CP: Can you talk a little bit about how your Index series came together?

XS: I wanted to move into the studio and away from the landscape. I actually produced one piece, titled Beyond The Canon of Landscape in 2007. This was my first Index. I didn’t come back to the idea surrounding that piece until 2010, when I started teasing out ideas surrounding the Indexes. It’s been a little over three years now and I am onto Index Six (there are six sets of Indexes, Index One-Index Six) thus far. Each set of Indexes has a certain number of compositions. So there are, for example, four compositions in the series Index One and then six compositions for Index Four. I wanted to work in a straight series, just as I wanted to think about building sculptures, and building narrative landscapes in sculptures—specifically sculptures that only exist in the photographic realm. I like using the language of sculpture in a photograph, and I like to use the language of photography in some of my sculptural works. I also have a huge collection of National Geographics and I love to collect images, so I wanted a space to work out some of my reactions to that collection of magazines, and to the idea of collecting in general. Ideas surrounding collecting, artifact, sculpture-as-photograph, and ways to produce a landscape in modern language.

CP: You recently did a reenactment of Yoko Ono’s Cut Piece; how does that play into your own ideas about historical reenactment?

XS: I am in contact with Yoko via Jon Hendricks who handles her Fluxus works. I have been working with Yoko’s score Cut Piece since 2006, when I was a student in studio art at the Whitney Museum’s ISP program.
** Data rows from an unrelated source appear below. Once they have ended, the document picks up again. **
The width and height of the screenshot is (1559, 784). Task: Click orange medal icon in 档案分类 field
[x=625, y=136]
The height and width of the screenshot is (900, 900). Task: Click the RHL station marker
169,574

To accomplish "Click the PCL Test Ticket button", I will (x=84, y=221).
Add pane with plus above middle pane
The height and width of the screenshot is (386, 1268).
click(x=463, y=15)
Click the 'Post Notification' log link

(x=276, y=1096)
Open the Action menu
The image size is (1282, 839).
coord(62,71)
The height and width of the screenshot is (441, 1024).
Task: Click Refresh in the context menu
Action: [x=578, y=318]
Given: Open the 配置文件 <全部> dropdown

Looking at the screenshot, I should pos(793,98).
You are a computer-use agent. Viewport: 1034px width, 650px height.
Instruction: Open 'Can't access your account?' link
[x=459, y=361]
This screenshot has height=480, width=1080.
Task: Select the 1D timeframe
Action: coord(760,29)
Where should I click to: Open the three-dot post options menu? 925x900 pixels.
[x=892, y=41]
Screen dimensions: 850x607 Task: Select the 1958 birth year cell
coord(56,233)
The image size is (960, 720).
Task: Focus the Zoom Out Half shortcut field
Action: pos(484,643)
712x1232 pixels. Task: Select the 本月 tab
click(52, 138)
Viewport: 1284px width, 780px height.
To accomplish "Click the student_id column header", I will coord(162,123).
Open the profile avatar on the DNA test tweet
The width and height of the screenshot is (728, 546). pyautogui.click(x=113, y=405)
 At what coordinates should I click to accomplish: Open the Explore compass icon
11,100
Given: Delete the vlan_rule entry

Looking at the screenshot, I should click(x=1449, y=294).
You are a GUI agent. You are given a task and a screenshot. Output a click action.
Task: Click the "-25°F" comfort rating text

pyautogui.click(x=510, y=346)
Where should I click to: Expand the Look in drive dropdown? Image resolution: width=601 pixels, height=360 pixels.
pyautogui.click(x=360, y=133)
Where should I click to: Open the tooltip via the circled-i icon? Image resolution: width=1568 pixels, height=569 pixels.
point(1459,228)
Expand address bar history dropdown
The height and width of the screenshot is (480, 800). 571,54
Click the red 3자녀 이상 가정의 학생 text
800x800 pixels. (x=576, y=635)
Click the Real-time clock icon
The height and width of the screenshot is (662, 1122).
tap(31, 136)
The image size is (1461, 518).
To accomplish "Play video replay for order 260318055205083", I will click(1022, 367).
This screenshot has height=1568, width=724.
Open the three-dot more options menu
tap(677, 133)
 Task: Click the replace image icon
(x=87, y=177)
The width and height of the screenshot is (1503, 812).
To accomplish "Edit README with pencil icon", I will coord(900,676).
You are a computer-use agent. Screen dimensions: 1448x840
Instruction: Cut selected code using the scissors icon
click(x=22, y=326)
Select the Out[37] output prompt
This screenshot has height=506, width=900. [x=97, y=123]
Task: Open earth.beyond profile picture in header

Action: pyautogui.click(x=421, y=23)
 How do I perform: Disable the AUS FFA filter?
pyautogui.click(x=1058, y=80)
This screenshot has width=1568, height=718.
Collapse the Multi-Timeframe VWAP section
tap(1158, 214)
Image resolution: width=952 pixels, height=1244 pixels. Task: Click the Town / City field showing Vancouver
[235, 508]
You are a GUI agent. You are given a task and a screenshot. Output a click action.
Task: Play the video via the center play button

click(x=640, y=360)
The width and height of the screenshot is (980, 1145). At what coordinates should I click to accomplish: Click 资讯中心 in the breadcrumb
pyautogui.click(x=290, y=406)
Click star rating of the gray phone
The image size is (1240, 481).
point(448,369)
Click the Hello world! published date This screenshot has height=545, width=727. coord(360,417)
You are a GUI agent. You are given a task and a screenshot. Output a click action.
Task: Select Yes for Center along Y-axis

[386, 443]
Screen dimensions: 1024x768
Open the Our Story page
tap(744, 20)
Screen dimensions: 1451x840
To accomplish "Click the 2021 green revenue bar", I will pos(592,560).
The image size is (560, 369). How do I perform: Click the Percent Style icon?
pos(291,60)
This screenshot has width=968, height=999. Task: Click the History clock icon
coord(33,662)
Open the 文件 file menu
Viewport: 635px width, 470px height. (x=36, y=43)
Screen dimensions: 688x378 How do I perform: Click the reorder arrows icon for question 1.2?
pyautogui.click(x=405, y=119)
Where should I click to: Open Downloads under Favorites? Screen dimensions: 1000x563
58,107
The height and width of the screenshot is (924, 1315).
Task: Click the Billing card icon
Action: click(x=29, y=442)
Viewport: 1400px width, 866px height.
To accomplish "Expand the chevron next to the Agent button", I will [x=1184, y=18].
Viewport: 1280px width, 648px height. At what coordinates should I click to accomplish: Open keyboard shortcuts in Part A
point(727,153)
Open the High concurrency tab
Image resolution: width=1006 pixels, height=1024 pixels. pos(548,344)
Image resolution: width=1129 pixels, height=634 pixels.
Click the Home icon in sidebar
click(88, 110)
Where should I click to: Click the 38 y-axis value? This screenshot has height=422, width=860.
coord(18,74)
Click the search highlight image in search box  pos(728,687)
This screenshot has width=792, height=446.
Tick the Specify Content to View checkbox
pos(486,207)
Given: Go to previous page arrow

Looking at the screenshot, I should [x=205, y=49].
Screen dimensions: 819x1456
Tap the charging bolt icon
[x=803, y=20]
The curatorial students asked me to engage the score for their exhibition and I have since folded it into my own practice. I have performed that score probably five times over the years; each time it feels new, different, and fresh. Yoko has said that when someone else works with that score they are performing the score. It’s not a reenactment. She doesn’t like it framed that way, which I appreciate. She says to say, “performed by…” Because, especially with that piece, the work isn’t a reenactment; it’s happening on site to my body with the audience’s engagement. There is no repetition when I engage the score. I take it in as if it were my own and I know that Yoko wants it that way. I tend to slant on the side of Yoko. When an artist uses another artist’s score, I don’t think that is a reenactment. It’s more of an interpretation, like a classical or jazz musician. When a contemporary musician decides to engage with the scores of say, Nina Simone or Erik Satie, they aren’t reenacting. They are taking in the information from the score and interpreting the score in their own way, sometimes very directly and sometimes in a more abstract manner. I believe it’s very important for the development of an artist’s craft to engage with other artists. Sometimes that means engaging with someone else’s color palette, themes, or directly with their scores. This is how we practice, this is how we develop and grow through engagement. Great art making happens in relationship to other things, things besides the mediums themselves.